- **Written request**
Turn the lines that run from the one containing "Task: Click the" through the one containing "This screenshot has height=800, width=1280.", both included, into a numbered list, leaving out any blank lines.

- **Supplied entries**
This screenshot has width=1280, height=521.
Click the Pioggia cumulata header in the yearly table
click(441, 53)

--

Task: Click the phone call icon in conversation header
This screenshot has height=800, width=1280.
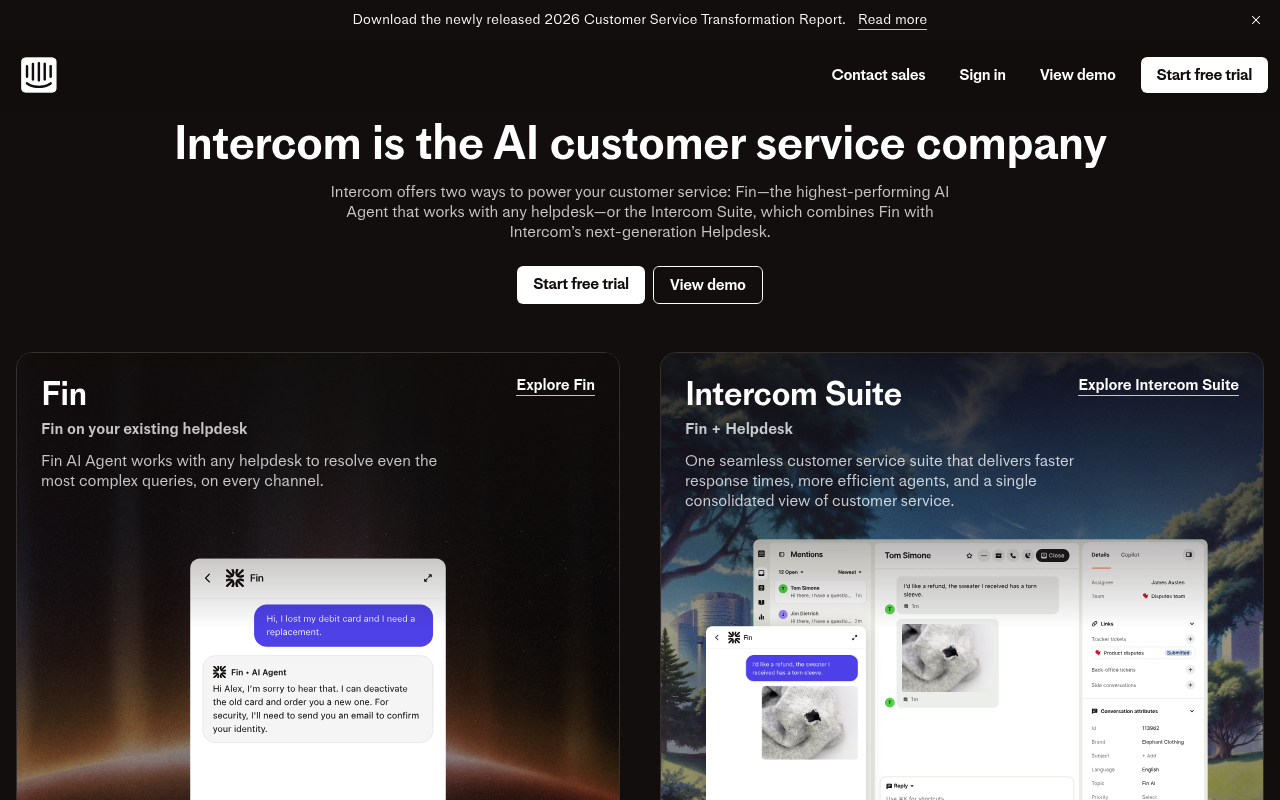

- **Exercise output**
1. Task: Click the phone call icon in conversation header
2. This screenshot has height=800, width=1280.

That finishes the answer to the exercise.